The latter results, synthetically presented in Table 2, are mapped in Figure 6, providing greater spatial detail. This spatial analysis allows for identifying those schools that lie in locations with high air pollution and high active transportation scores.
All the maps point to a spatial dichotomy, as pollution levels are higher in the NE in the summer and in the south in the winter. Therefore, a larger portion of walkable schools lies in higher summer pollution locations in the NE, vs. a higher portion of walkable schools in winter pollution in the south. Walkable schools in and around the downtown core are exposed to relatively high pollution levels in both seasons. A very similar pattern is observed for transitability. Conversely, the bikability map exhibits a similar spatial pattern, yet, compared to the other active transportation modes, it features the largest portion of schools with high scores in high pollution locations, in both seasons.
4. Discussion
This exploratory analysis contributes to the literature on air pollution and public health at the intra-urban scale with a spatial thinking approach to school location with respect to air pollution and active transportation options [52,53]. The analysis indicates that Calgary’s air quality varies substantially across space, as do active transportation options. Consequently, intensity of walking and biking, along with air pollution exposure levels, vary for school children, according to the location of their school. Local and anecdotal evidence suggests that not only the general public, but also health practitioners, tend to be unaware of these spatial variations in exposure levels.

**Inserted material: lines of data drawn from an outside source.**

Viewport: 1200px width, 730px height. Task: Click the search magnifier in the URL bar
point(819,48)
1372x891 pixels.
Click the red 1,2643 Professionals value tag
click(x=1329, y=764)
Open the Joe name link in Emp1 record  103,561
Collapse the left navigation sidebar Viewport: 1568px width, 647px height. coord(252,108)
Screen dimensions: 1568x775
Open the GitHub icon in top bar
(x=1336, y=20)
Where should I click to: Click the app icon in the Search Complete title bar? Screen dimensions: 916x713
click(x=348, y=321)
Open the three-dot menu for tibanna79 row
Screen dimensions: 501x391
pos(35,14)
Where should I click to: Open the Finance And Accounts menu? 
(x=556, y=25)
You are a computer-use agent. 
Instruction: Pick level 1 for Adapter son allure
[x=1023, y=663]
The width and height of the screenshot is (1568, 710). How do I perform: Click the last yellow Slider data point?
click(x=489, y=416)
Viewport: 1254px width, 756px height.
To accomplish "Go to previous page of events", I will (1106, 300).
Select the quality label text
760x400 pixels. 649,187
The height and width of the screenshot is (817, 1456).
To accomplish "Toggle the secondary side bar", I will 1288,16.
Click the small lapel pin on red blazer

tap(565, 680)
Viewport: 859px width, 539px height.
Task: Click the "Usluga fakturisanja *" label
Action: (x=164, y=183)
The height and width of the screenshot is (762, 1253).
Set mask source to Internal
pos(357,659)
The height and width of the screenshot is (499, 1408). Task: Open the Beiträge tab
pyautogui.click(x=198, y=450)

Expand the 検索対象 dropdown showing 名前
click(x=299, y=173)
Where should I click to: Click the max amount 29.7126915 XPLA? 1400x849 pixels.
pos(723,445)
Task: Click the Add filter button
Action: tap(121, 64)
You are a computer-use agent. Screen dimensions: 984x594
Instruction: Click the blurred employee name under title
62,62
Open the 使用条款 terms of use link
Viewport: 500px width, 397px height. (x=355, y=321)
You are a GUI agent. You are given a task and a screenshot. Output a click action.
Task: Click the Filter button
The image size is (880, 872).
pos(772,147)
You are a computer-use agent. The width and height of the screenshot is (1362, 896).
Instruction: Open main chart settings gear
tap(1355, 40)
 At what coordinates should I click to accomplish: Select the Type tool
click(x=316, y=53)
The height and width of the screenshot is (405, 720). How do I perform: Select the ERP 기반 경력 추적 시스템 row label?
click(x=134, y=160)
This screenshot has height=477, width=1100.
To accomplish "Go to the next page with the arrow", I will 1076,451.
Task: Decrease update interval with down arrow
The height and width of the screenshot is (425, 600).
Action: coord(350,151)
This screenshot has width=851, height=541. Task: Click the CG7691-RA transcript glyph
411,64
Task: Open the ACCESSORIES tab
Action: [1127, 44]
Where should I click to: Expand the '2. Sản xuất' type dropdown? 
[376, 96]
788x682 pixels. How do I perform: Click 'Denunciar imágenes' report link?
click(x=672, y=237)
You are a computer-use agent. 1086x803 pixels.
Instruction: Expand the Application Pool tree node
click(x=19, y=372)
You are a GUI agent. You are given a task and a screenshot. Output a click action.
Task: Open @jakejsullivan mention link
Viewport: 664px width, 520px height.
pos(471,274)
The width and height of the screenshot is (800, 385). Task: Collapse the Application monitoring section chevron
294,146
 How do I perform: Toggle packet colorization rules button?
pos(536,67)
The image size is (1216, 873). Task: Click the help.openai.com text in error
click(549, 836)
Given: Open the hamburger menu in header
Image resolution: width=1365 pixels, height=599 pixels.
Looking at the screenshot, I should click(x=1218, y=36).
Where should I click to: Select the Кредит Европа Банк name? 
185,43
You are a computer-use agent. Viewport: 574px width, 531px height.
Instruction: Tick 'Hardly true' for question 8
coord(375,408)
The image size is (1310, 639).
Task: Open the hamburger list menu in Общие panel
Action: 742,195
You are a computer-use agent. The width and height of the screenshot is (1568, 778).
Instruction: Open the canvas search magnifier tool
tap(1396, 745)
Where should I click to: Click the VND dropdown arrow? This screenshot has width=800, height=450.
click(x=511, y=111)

An exploratory analysis of school location with respect to air pollution and active transportation options was conducted for the city of Calgary, Canada. The study contributes to the literature on air pollution and public health at the intra-urban scale with a spatially explicit approach. The analysis shows that air quality exhibits spatial variation, resulting in varying levels of exposure to air pollution for different schools. The study findings include spatial analyses and maps that effectively communicate, in great spatial detail, varying levels of concern with school location, air pollution, and active transportation options. Concerns exist with schools that have poor air quality and poor active transportation: maps show that these schools are located primarily in the south, where air pollution is higher in the winter, i.e., during the school year; and in the northeast, where pollution is higher in the summer. Further concerns exist with schools that have good active transportation, yet poor air quality. The maps show that most of these schools are located in and around the downtown core, where air pollution is relatively high in both seasons. These results constitute novel knowledge, which, through the cartographic representation, can be effectively communicated to the public, health practitioners, and school boards. Further, the methods presented in this paper, developed for a safe air quality environment, can be applied for the analysis and management of more critical situations, and assist in the development of spatially oriented public health policies.